FeaturedOperarecensie

DNO verrast met dolkomische Barbier

De Nationale Opera (DNO) heeft kosten noch moeite gespaard om Rossini’s komische opera Il barbiere di Siviglia op de planken te zetten. Behalve een uitstekende zangerscast leverde dat zaterdag bij de première doldwaze, kleurrijke situaties op, met een rauw randje.

Bartolo (Misha Kiria) en Rosina (Nino Machaidze): de centrale figuren in de regie van Lotte de Beer. (© Marco Borggreve / DNO 2018)

In de nieuwe enscenering van de Nederlandse regisseur Lotte de Beer stond niet Figaro centraal, maar Rosina en haar voogd Bartolo. De Beer focuste op de tegenstelling tussen arm en rijk en koos daarvoor de context van de Franse Revolutie. Dat leverde een aantal massale, maar ook intiemere scènes op, die zich allemaal afspeelden rondom een groot, multifunctioneel huis.

Kostuum- en decorontwerper Julian Crouch gaf tijdens de ouverture zijn visitekaartje af. De suikerzoete, roze welvaart van de rijken werd uitgebeeld door wandelende cupcakes, een reusachtige suikertaart met het hoofd van Marie Antoinette erop en special effects die de leefwereld waarin Rosina opgroeide uitbeeldden. De tegenstelling lag in de overal opduikende straatkindertjes, die zo uit Charles Dickens’ Oliver Twist schenen te zijn weggelopen. De snelheid en gestroomlijnde choreografie waarmee het ene beeld na het andere aan het publiek werd voorgeschoteld, was in lijn met de vaart van Rossini’s muziek.

Die parallellen tussen de gebeurtenissen op het podium en de muziek waren er op meer momenten. Bijvoorbeeld tegen het einde van de eerste akte, waar Rossini een enorme chaos componeerde. Alle personages zijn alleen met zichzelf bezig en zingen allemaal door elkaar heen. Op dat moment werd ook de chaos op de bühne compleet en volledig over de top.
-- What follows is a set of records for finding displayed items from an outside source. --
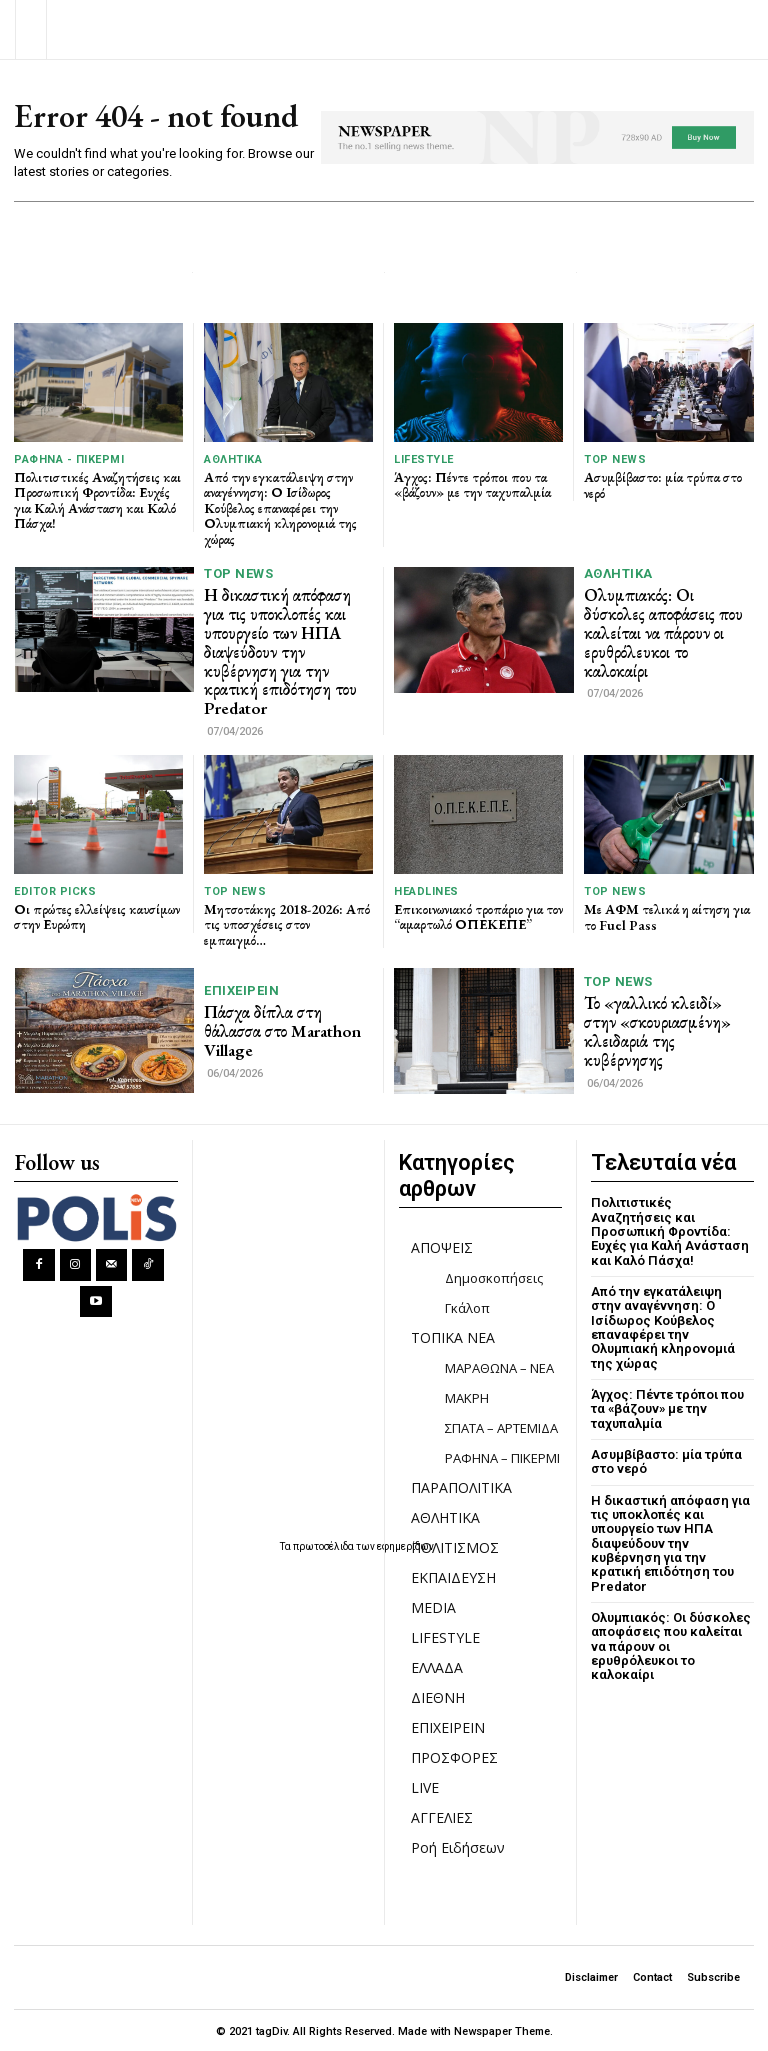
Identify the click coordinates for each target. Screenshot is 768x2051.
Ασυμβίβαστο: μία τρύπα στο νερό (664, 484)
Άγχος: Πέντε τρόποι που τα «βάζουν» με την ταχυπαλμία (474, 484)
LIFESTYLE (424, 459)
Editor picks (55, 889)
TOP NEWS (615, 459)
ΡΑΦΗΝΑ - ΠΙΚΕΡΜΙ (69, 459)
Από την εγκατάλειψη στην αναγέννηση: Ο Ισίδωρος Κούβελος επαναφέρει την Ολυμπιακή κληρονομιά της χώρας (281, 508)
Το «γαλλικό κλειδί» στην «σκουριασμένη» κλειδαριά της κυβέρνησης (657, 1029)
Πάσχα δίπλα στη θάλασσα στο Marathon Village (282, 1029)
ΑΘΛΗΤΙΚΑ (233, 459)
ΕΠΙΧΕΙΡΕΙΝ (241, 989)
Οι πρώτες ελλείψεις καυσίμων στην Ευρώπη (80, 914)
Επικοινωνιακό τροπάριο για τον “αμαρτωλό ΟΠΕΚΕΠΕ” (474, 914)
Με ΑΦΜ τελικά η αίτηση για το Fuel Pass (667, 914)
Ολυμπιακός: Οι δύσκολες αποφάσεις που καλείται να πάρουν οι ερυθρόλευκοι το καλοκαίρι (662, 632)
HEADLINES (426, 889)
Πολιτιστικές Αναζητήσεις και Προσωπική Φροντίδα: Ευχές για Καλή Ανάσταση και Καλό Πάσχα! (98, 500)
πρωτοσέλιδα (324, 1544)
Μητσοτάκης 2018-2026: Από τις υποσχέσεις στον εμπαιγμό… (287, 922)
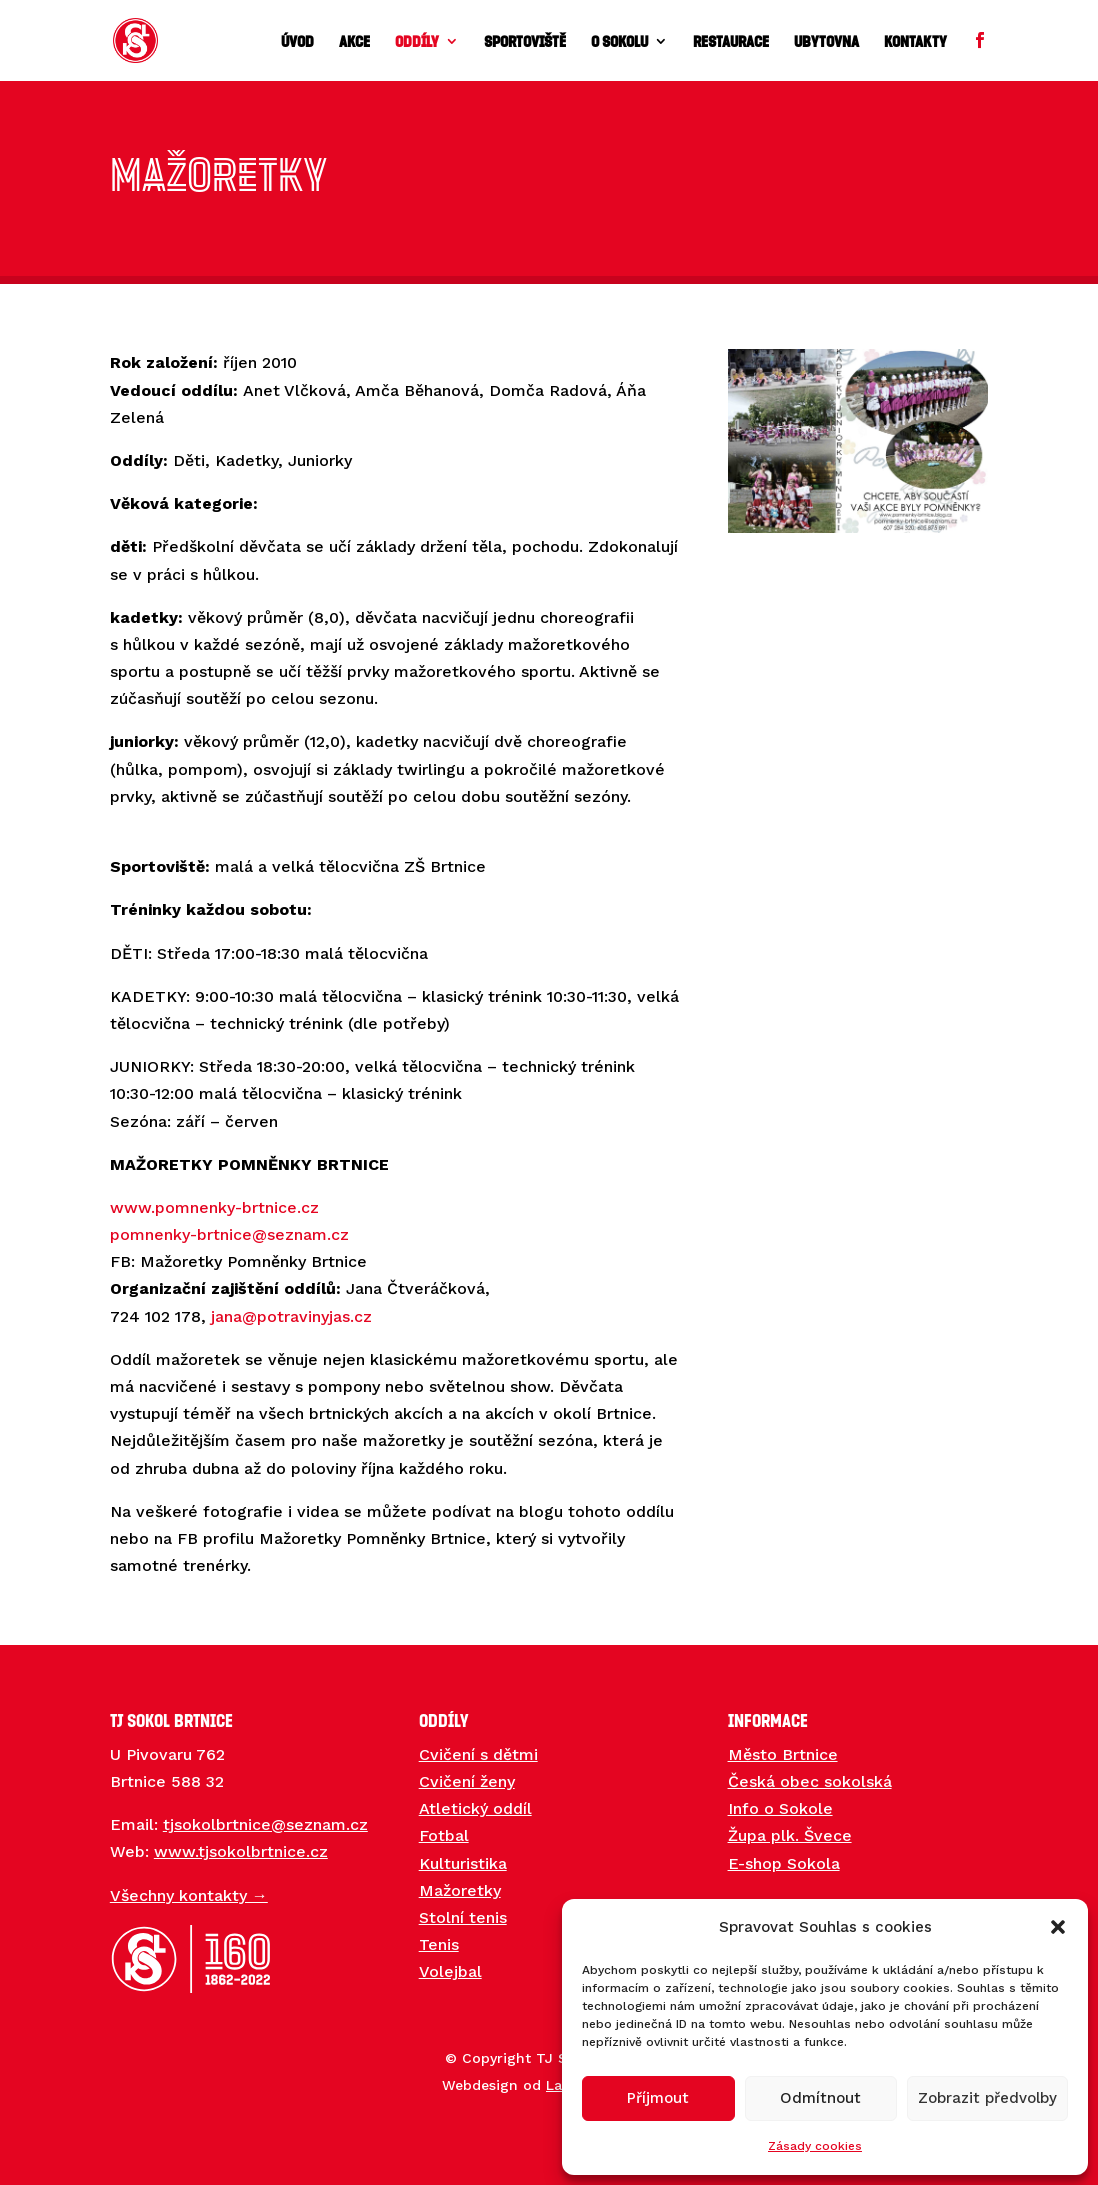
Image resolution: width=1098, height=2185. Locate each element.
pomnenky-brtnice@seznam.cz (229, 1234)
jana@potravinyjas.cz (291, 1316)
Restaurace (731, 42)
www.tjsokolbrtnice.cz (241, 1851)
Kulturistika (463, 1863)
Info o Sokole (780, 1808)
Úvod (297, 42)
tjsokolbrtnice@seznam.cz (265, 1824)
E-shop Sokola (784, 1863)
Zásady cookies (815, 2146)
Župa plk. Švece (790, 1835)
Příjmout (658, 2098)
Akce (354, 42)
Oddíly (417, 42)
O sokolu (619, 42)
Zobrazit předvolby (987, 2098)
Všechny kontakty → (189, 1895)
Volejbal (450, 1971)
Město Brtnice (783, 1754)
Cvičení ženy (467, 1781)
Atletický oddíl (475, 1808)
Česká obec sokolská (810, 1781)
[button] (1058, 1927)
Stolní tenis (463, 1917)
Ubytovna (826, 42)
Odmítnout (820, 2098)
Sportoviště (525, 42)
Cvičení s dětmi (478, 1754)
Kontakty (915, 42)
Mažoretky (460, 1890)
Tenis (439, 1944)
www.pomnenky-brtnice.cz (214, 1207)
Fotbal (444, 1835)
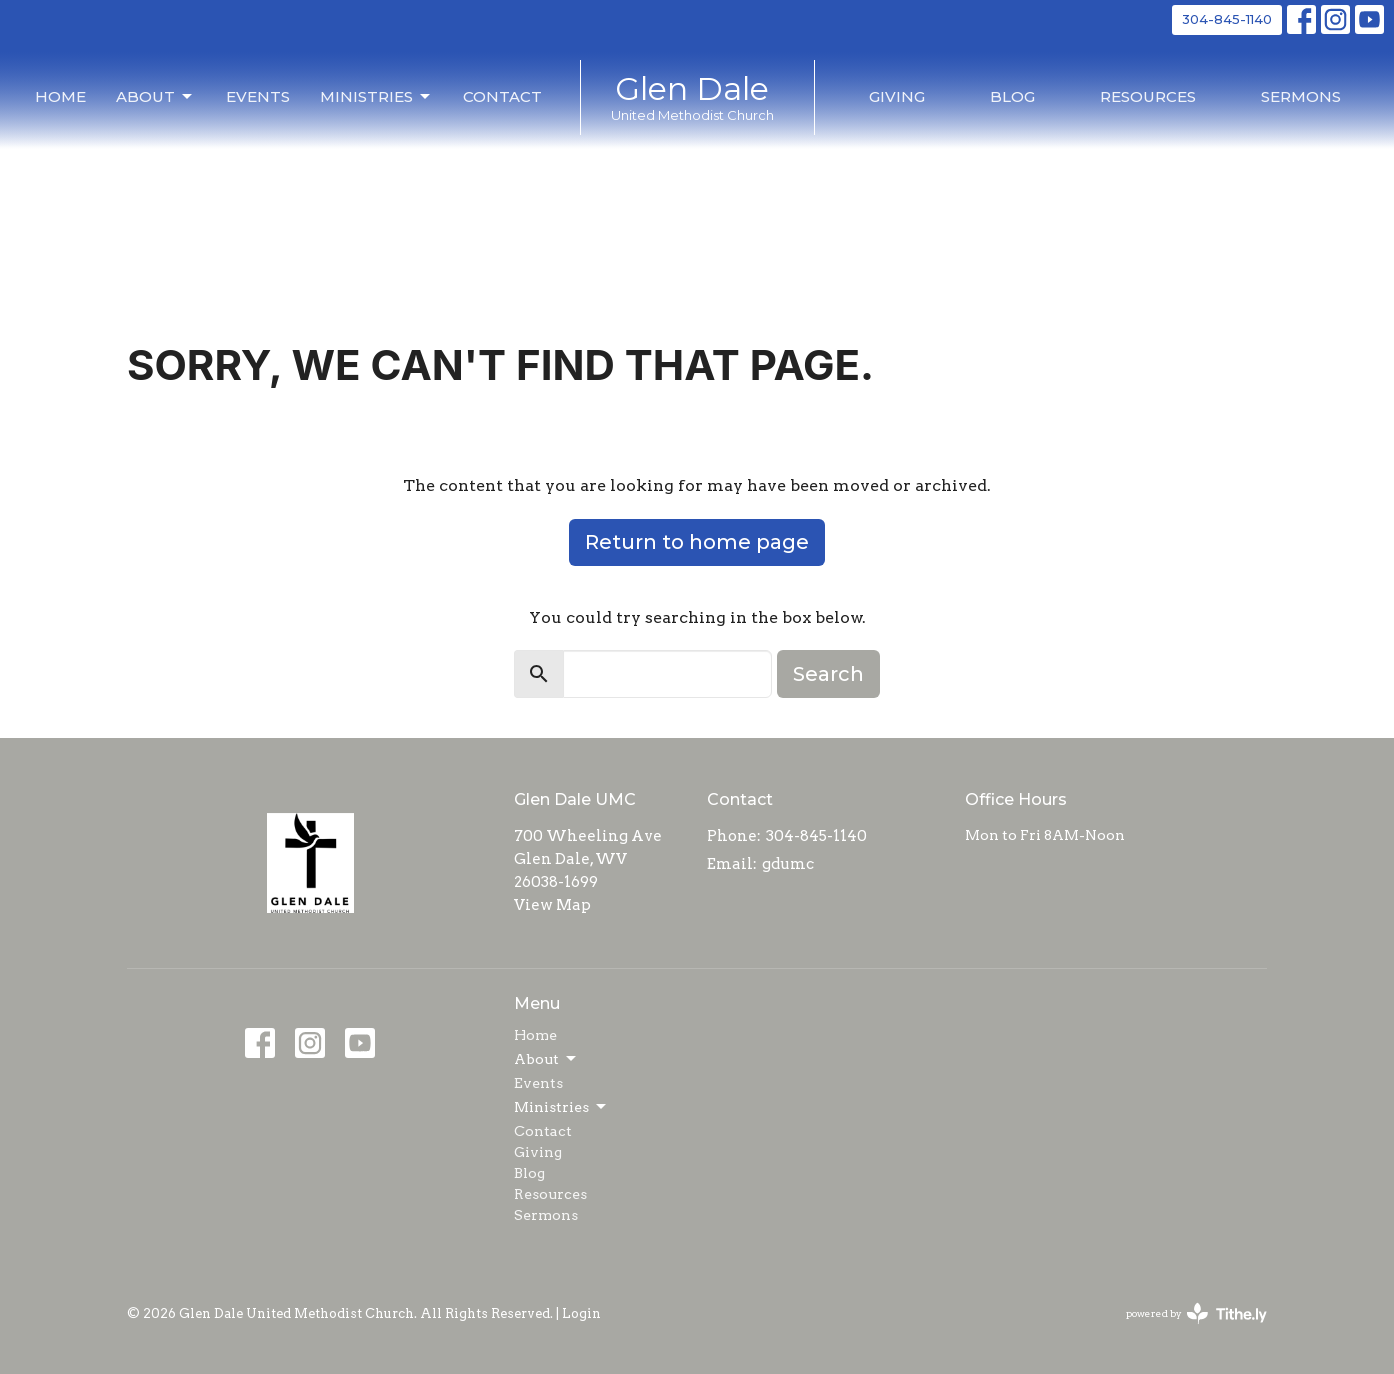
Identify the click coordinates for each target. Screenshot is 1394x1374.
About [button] (546, 1059)
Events (258, 96)
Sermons (1301, 96)
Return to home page (697, 542)
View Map (552, 905)
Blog (1012, 96)
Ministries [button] (561, 1107)
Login (581, 1313)
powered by (1196, 1313)
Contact (502, 96)
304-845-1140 (1227, 19)
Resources (1148, 96)
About (155, 97)
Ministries (376, 97)
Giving (897, 96)
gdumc (788, 864)
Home (60, 96)
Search (828, 674)
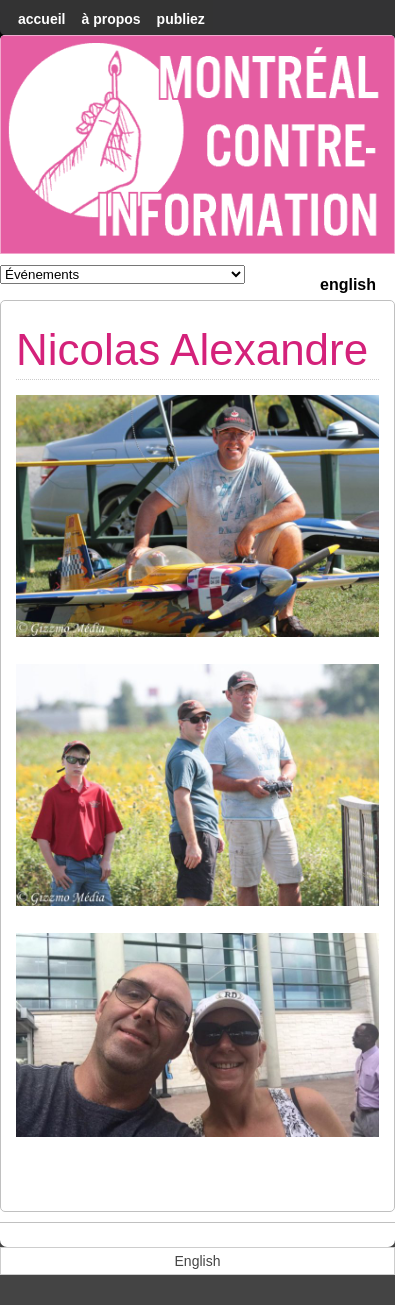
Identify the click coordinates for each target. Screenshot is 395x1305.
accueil (41, 19)
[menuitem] (348, 282)
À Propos (110, 19)
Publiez (181, 19)
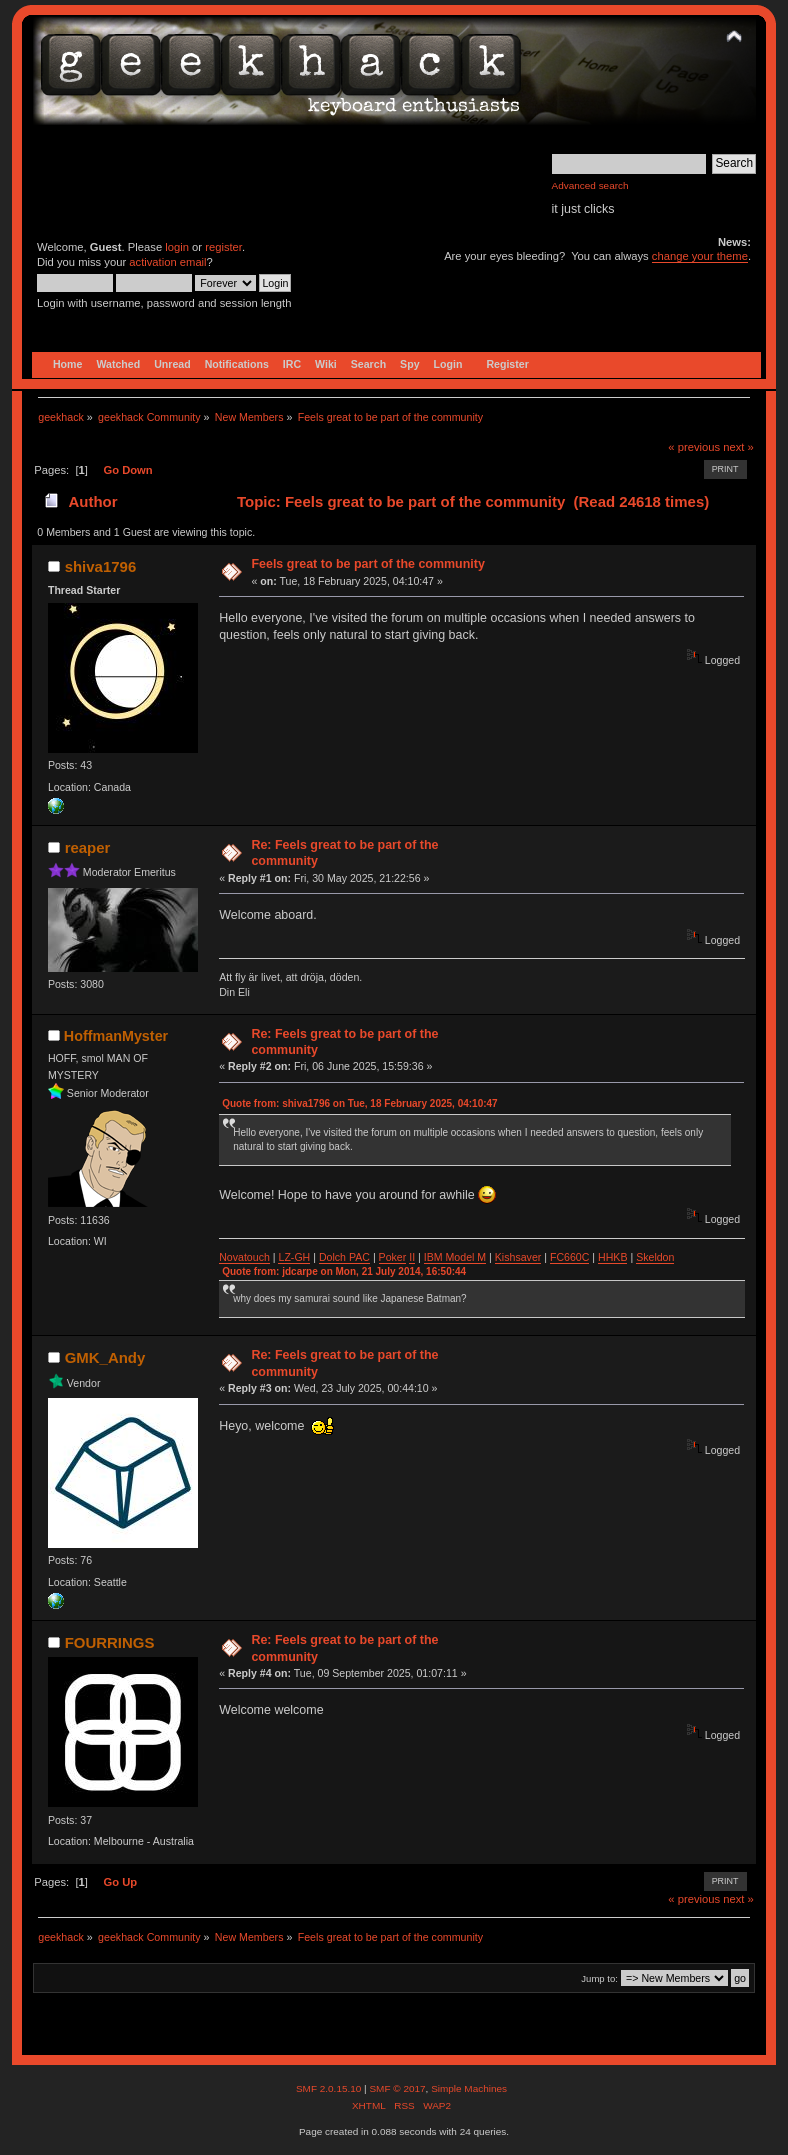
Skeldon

De revolutionairen rukten op tot in alle vertrekken van het huis om de boel te confisqueren. Na de pauze, bij het begin van de tweede akte, stonden alleen de contouren van het huis nog overeind.

Als inleiding tot deze scène probeerde de als dronken soldaat vermomde graaf Almaviva zijn recht op inkwartiering bij dokter Bartolo op te eisen. Hij komt de kamer binnen met een kwispelend paard, dat als een soort van alter ego de gevoelens en driften van de graaf aan het publiek toont. René Barbara als graaf Almaviva maakte zijn eerste avances aan Rosina kenbaar in een reusachtige, bijna levensechte ballon. Hij zong en speelde goed, maar schitterde vooral bij legato en pianissimo, zoals in de canzone waarin hij Rosina laat weten dat hij zogenaamd Lindoro is.

Heel de voorstelling speelde zich af rond een groot, multifunctioneel huis. (© Marco Borggreve / DNO 2018)

Er werd opvallend goed geacteerd en samengespeeld door de gehele cast. Ondanks dat Rossini voor Rosina een mezzosopraan voorschreef, was de vertolking van sopraan Nino Maichaidze fantastisch. Ze gaf haar rol gestalte met soepele en glasheldere coloraturen. Davide Luciano was een ontspannen en goed acterende Figaro en ook de bijrol van Berta was goed gecast. Julietta Aleksanyan studeert aan De Nationale Opera Studio en zong helder en naturel.

Misha Kiria’s vertolking van de paranoïde en op geld beluste dokter Bartolo stond als een huis. Zijn vertolking van de aria ‘A un dottor della mia sorte’, waarin de driftkikker zich bijna verslikt in zijn eigen woorden, was een waar huzarenstukje.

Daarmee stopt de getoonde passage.